CHALLENGE A >>
Answer these questions using the message about Open Babel test cases:
(i) How long do the tests take to run on the writer's laptop?
(ii) What marker labels the minor problems in the test code?
(iii) Which fingerprint name is passed to FindFingerprint?
CHALLENGE B >>
Write a continuation of the message about Open Babel test cases, picking up right after its final line.
++++ GIVEN PASSAGE ++++
On 09/11/2010 13:53, Andrew Dalke wrote:
> I am also willing to write tests which cover these.

On Nov 10, 2010, at 11:22 AM, Chris Morley wrote:
> Even better!

I spent a lot of time on trains yesterday, and test cases were
the right mental level for me.

Here's what I developed:

   http://dalkescientific.com/test_python.py

They are meant so that people have a way to figure out how
to call different functions, and they are meant to be fast,
so they can be used as real unit tests. (The 66 test cases /
~400 tests) run in about 1.5 seconds on my laptop.)


I don't know how you all want that hooked into the existing test
framework, but I figured it was best to start with test cases.

It also looks like I should get commit privs to OpenBabel.


I noticed a number of minor problems when developing the tests.
These are all marked with an "XXX" in the above code, although
there are a few places marked with XXX which are either TODOs
or places where I didn't understand the result when I wrote it
but I believe I do now.

1) If I do something like

            mol = parse_smiles("CCO")
            mol.SetTitle("#1")
            conv.WriteFile(mol, tempdir("blah.sdf"))

I get the message

    Warning in WriteMolecule No 2D or 3D coordinates exist.
    Any stereochemical information will be lost. To generate
    2D or 3D coordinates use --gen2D or --gen3d.

Since I'm not (directly) calling WriteMolecule and since my
test cases don't support the --gen2D or --gen3d flags, this
warning isn't that helpful in a library function.

2) ob.OBFingerprint.List("fingerprints")

This writes to an output stream, and I can't figure out
how to generate a string-based output stream in Python.
However, this is not that important because there are
other ways to access the same data. It does suggest that
List() is not a useful library function.

3) Why does the fingerprint GetBit require a fingerprinter instance?
That is, I have to go through a bound method

        x = ob.OBFingerprint.FindFingerprint("FP2")
        self.assertEquals(x.GetBit(v, 0), True)

instead of using a static/global function

        self.assertEquals(ob.OBFingerprint.GetBit(v, 0), True)
++++ DATA SHOWN ++++
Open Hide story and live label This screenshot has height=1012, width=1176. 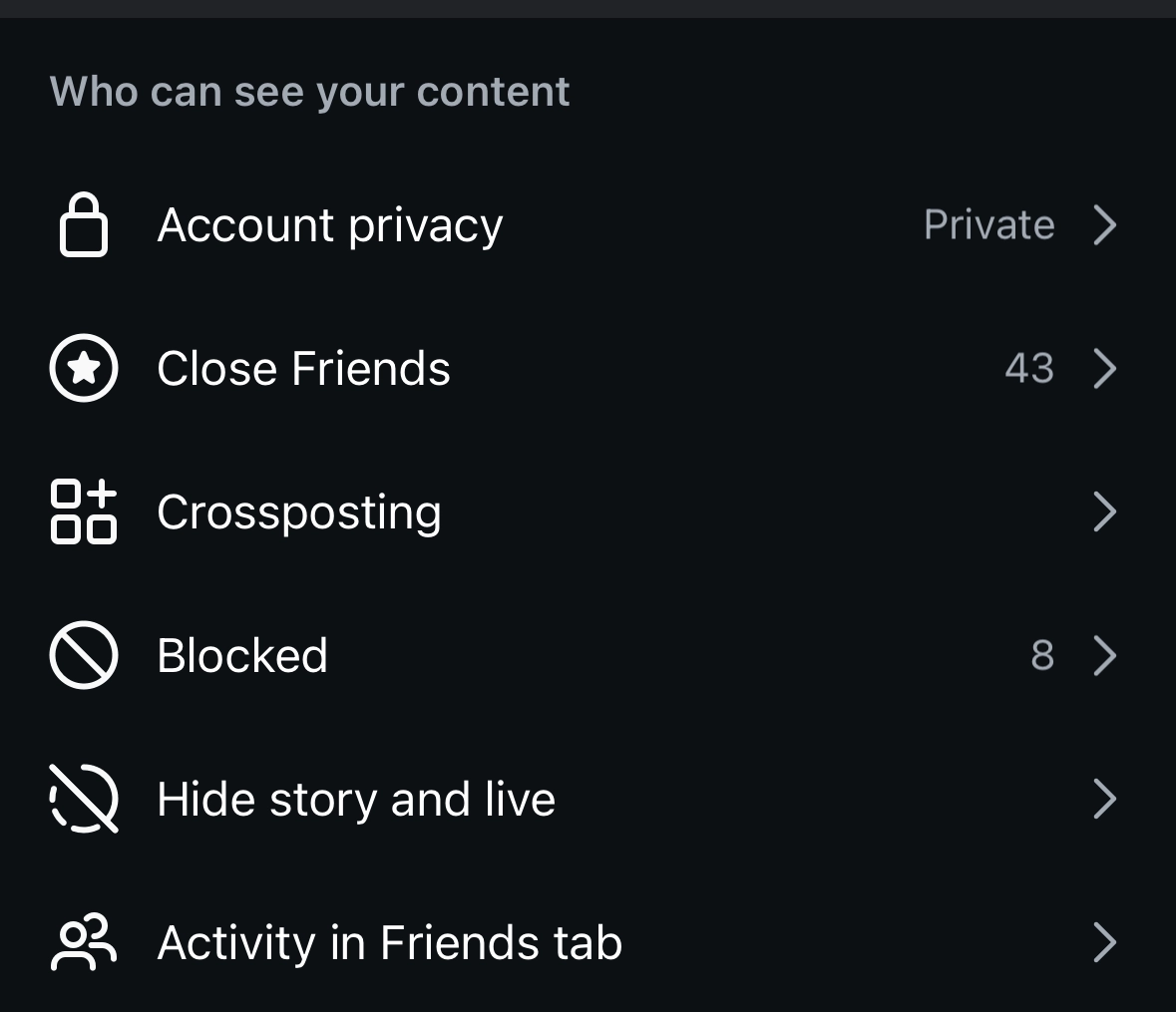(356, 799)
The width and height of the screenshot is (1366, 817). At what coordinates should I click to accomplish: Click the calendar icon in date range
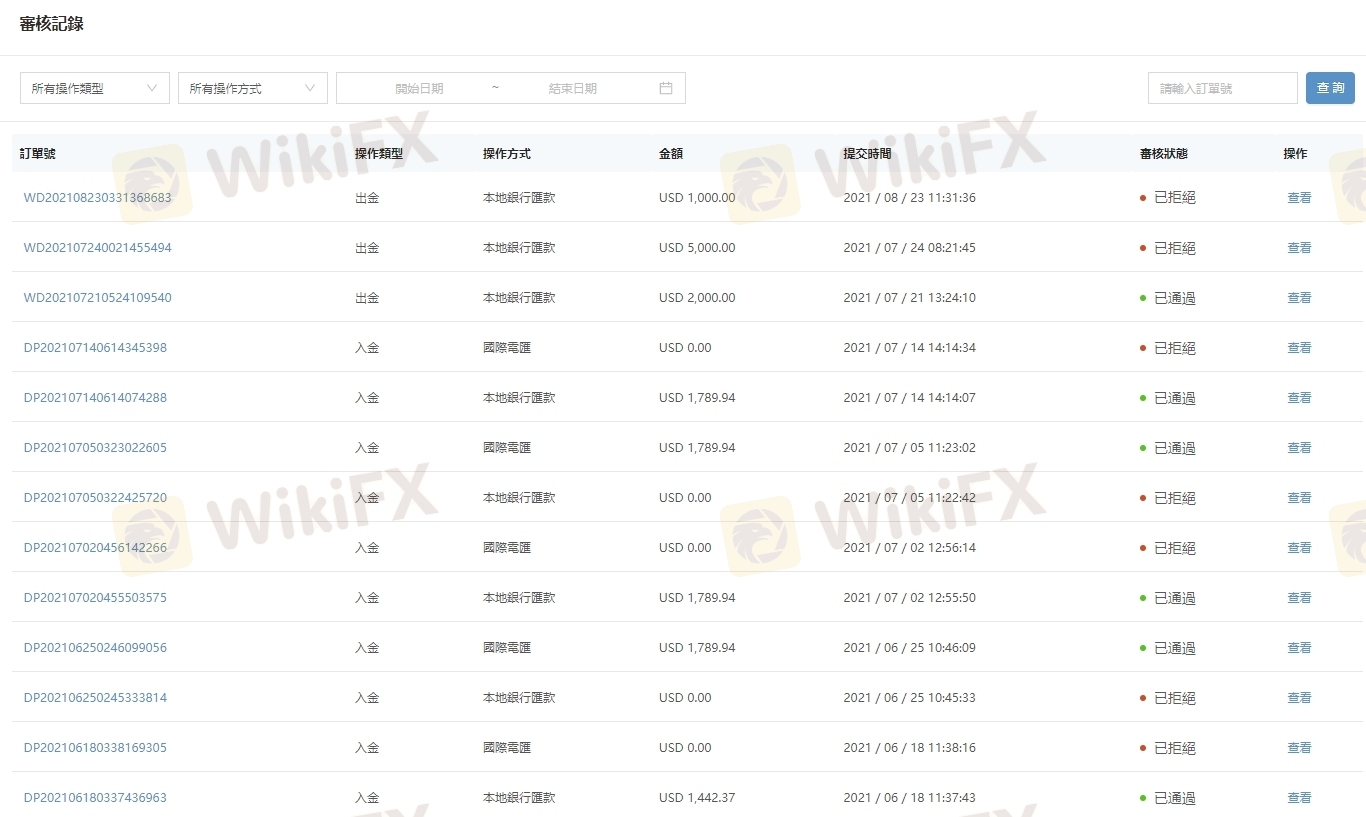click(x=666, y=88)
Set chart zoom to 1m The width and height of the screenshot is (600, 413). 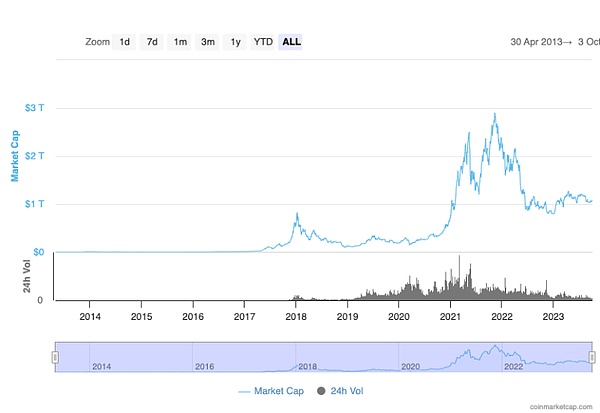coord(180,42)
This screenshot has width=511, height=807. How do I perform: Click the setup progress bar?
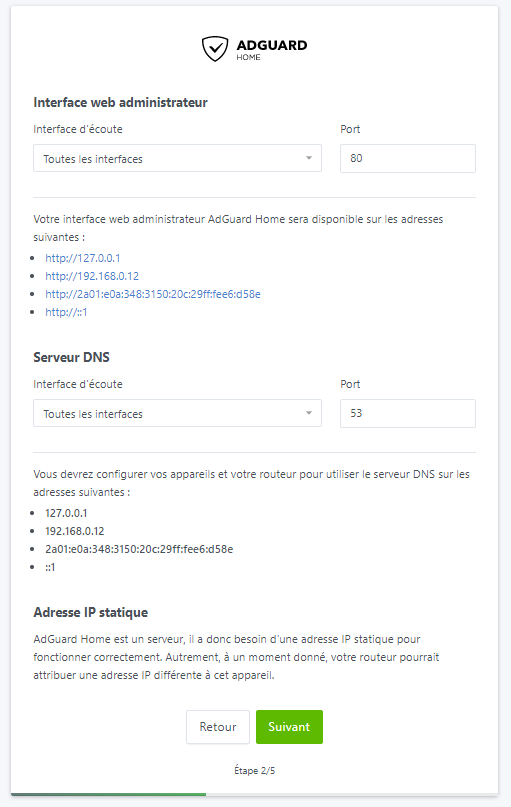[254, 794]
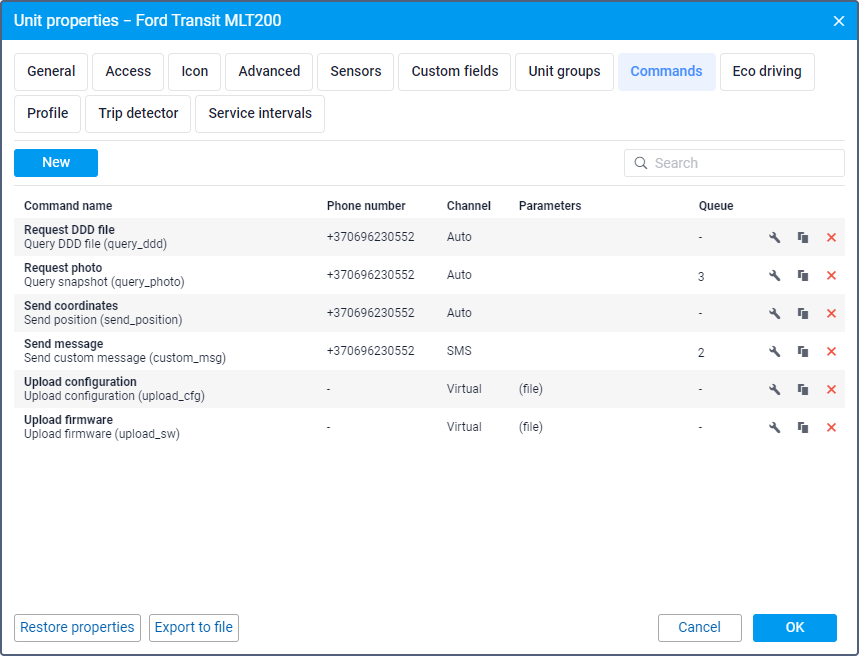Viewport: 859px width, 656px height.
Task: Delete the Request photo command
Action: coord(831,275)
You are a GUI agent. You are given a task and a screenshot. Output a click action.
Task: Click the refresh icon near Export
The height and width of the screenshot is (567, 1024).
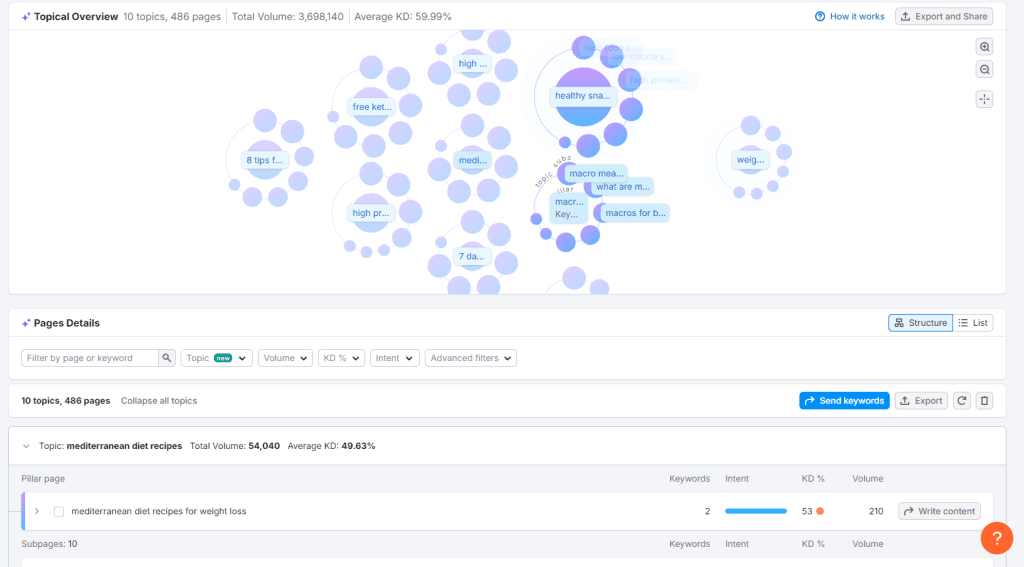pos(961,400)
++++
RIGHT ANSWER A >>
(i) About 1.5 seconds.
(ii) "XXX".
(iii) "FP2".

RIGHT ANSWER B >>
4) Here's a test case I didn't expect. It seems that GetUMapList
interacts with the results of GetMapList.

    def test_basic_match_behavior_which_I_did_not_expect(self):
        mol = parse_smiles("c1ccccc1O")
        pat = parse_smarts("c1ccccc1")
        pat.Match(mol)
        self.assertEquals(pat.NumMatches(), 12)
        results = pat.GetUMapList()
        self.assertEquals(pat.NumMatches(), 1)
        results = pat.GetMapList()
        # I really expected these to be 12.
        # It appears the UMapList does an in-place trim.
        # XXX Is that the right/expected behavior?
        self.assertEquals(pat.NumMatches(), 1)
        self.assertEquals(len(results), 1)

        pat.Match(mol)
        # Here they are 12
        results = pat.GetMapList()
        self.assertEquals(pat.NumMatches(), 12)
        results = pat.GetUMapList()
        self.assertEquals(pat.NumMatches(), 1)
        self.assertEquals(len(results), 1)


5) The BeginMList/EndMList seems broken in Python. That is, 
I couldn't figure how how to use them.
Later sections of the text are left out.